Write out exactly the lines between the line containing "Close the IDA View-A tab" and the end of the records, counting both ends, and leave out all pictures.

(Stored records)
────────────────
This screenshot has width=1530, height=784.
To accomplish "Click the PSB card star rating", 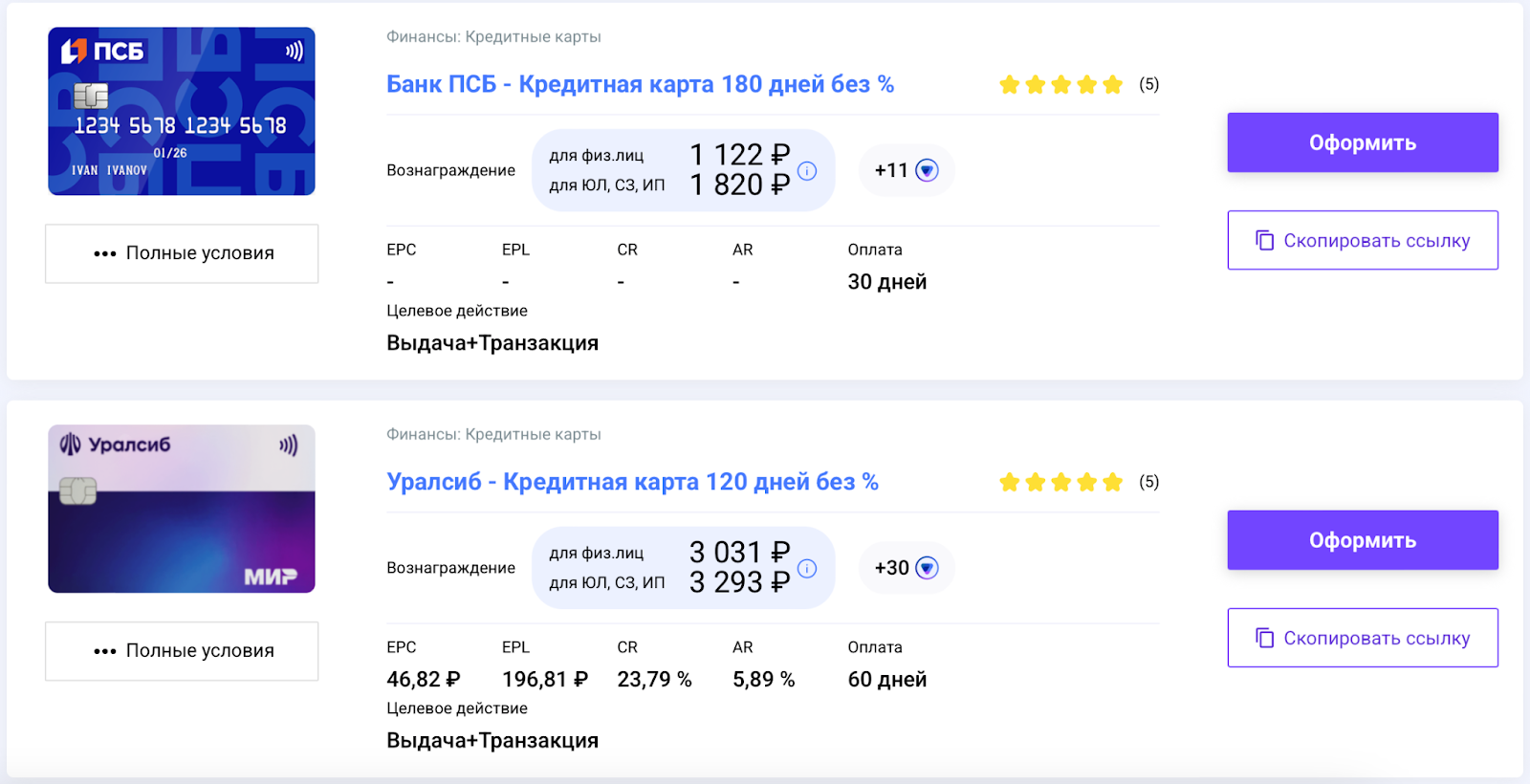I will (x=1060, y=85).
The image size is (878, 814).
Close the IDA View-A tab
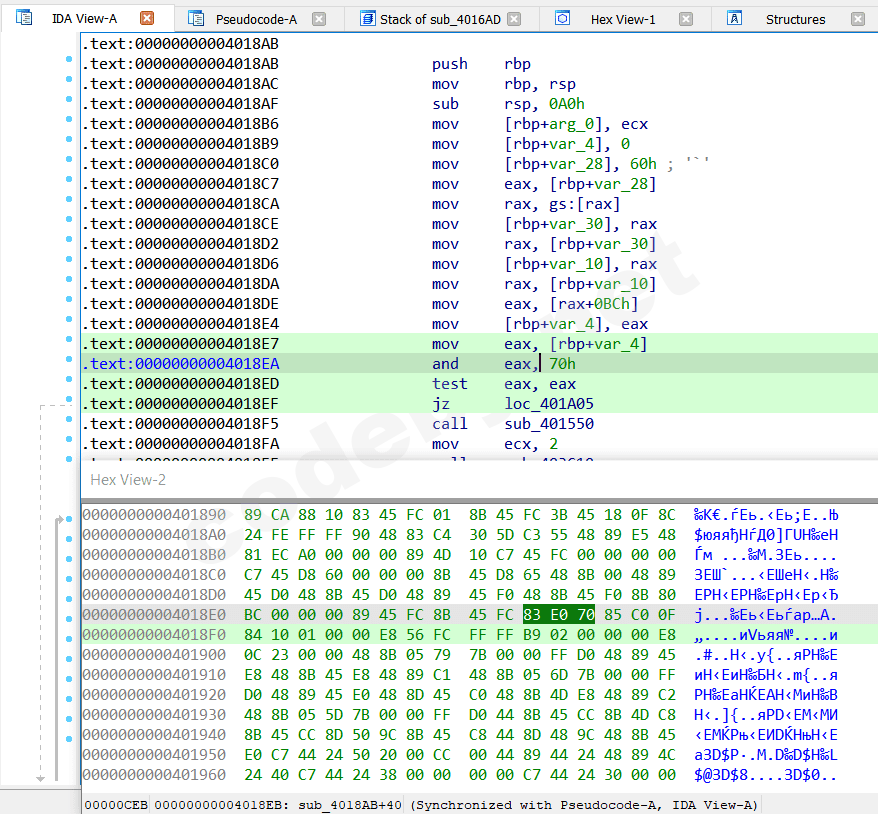[x=147, y=18]
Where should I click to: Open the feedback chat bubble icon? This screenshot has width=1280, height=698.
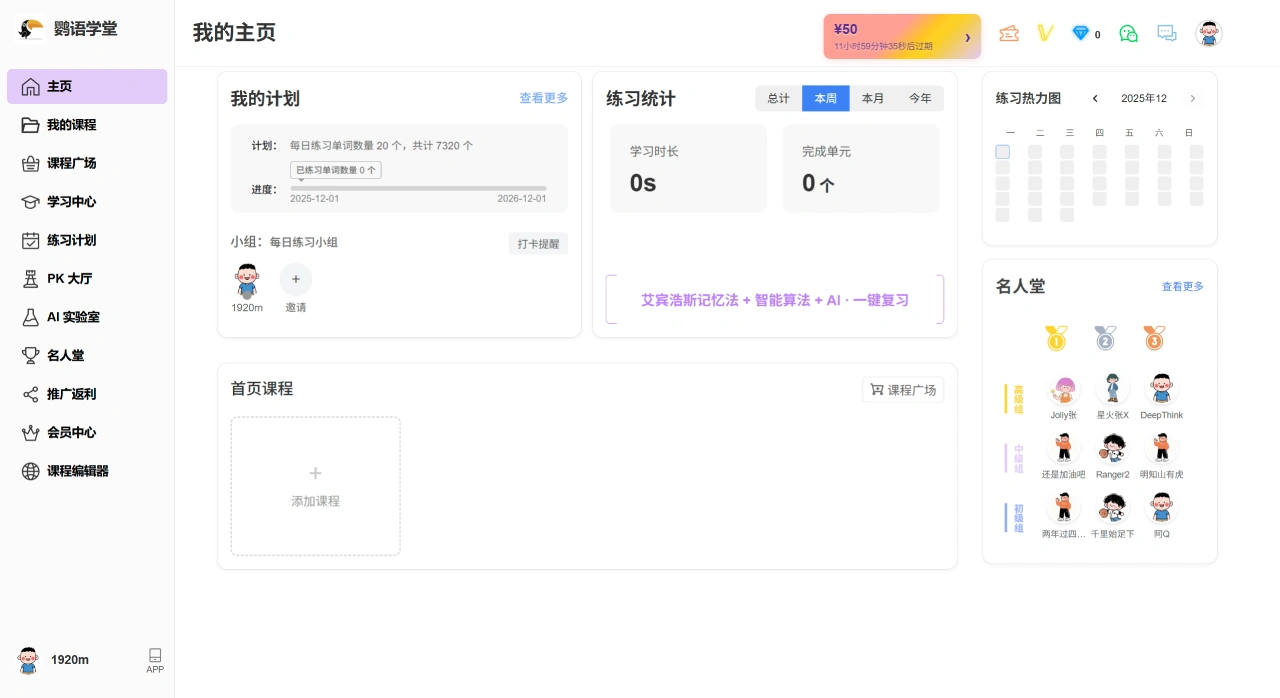(x=1166, y=33)
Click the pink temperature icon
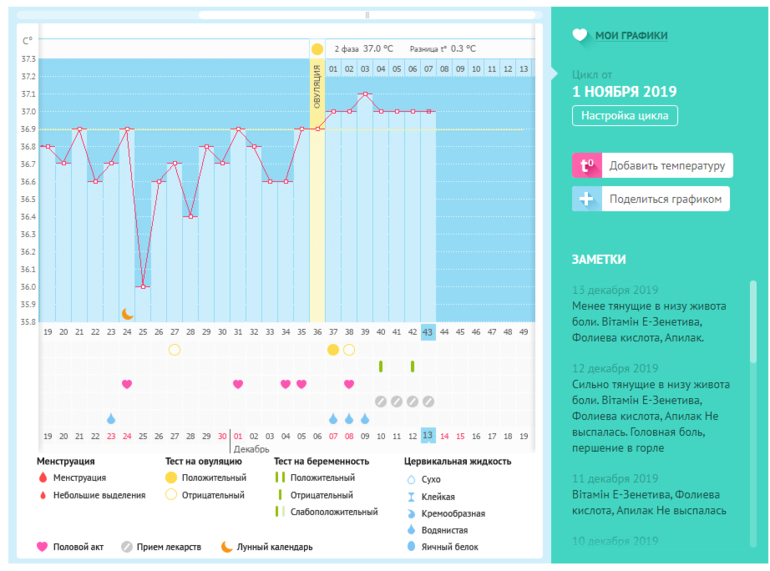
────────────────
# REPLY TO THE EXERCISE:
Close the IDA View-A tab
[x=147, y=18]
Where should I click to: Open the feedback chat bubble icon? This screenshot has width=1280, height=698.
(x=1166, y=33)
Click the pink temperature icon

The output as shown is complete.